:: Excerpt provided ::
____________________

The base S5 encoder compresses multichannel audio information by downmixing the f-channel signal to g channels and produces sparse spatial data according to an inverse coding model, which approaches the localization and ambiance of the original signal. The inverse coding model directly constructs an upmix of h channels from the audio downmix and its associated spatial data.

Compressing the downmix audio by a base audio coder further increases the coding efficiency of S5. The various bitstreams produced by the functional units of an S5 encoder may be encapsulated into a single bitstream by the functional unit 'Multiplexer'.

Ancillary data may be conveyed from the S5 encoder to the S5 decoder. This ancillary data may be used to encapsulate data other than coding parameters, for example, loudness parameters according to ITU-R or the European Broadcasting Union, which may be used to adjust the perceived level of audio signals.

____________________

:: Data section ::

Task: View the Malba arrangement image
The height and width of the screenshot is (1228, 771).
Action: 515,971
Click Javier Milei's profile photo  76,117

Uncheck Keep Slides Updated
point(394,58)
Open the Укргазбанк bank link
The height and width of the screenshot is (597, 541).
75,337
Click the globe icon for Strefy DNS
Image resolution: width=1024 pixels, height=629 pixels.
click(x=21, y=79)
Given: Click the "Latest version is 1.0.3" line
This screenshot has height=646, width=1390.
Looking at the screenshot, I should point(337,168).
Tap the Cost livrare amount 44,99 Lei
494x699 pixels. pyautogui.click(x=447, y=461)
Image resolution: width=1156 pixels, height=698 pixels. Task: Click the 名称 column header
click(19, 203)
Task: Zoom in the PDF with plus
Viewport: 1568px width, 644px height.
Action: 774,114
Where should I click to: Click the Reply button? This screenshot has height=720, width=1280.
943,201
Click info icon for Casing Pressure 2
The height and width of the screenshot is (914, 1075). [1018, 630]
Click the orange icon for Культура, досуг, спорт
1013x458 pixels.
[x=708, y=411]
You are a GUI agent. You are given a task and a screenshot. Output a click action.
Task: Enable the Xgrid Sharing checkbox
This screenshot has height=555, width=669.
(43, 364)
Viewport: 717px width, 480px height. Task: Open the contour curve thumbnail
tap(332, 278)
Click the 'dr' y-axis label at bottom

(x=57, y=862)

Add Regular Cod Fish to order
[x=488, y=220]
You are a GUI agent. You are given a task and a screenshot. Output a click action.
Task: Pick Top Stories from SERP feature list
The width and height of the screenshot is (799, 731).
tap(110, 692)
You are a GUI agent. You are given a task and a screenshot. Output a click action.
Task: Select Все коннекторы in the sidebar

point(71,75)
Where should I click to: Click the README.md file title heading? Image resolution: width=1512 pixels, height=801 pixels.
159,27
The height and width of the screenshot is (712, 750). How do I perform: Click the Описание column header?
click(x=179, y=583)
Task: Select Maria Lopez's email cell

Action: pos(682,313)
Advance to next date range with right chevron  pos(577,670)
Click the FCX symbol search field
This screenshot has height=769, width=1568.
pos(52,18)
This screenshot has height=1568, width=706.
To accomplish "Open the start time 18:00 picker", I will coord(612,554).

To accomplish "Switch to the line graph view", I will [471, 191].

____________________

:: Problem set ::
a – From the S5 encoder text, quote the words from "Ancillary data may be conveyed" up to and including "of audio signals.".
b – In the S5 encoder text, which functional unit may combine the bitstreams produced by the encoder into a single bitstream?
c – Continue the text about the S5 encoder, starting after its last sentence.

:: Answers by task ::
a –
Ancillary data may be conveyed from the S5 encoder to the S5 decoder. This ancillary data may be used to encapsulate data other than coding parameters, for example, loudness parameters according to ITU-R or the European Broadcasting Union, which may be used to adjust the perceived level of audio signals.

b – The functional unit 'Multiplexer'.

c –
ECMA-407 specifies the base S5 encoder/decoder and their interfaces only. All other components and their interfaces are not specified, as such specific S5 codecs are subject to separate standards. As the base S5 encoder and the base S5 decoder are agnostic to the other system components, EMCA-407 represents the common base for all S5 specific standards.

== S5 Conformance ==

ECMA-407 specifies the base S5 encoder and decoder in terms of configuration data, downmix, inverse coding parameter data and upmix. In addition it provides reference and guidance on how to incorporate further components to form a scalable multichannel coding system for audio data compression.

S5 conformance is established by its specified dataflows.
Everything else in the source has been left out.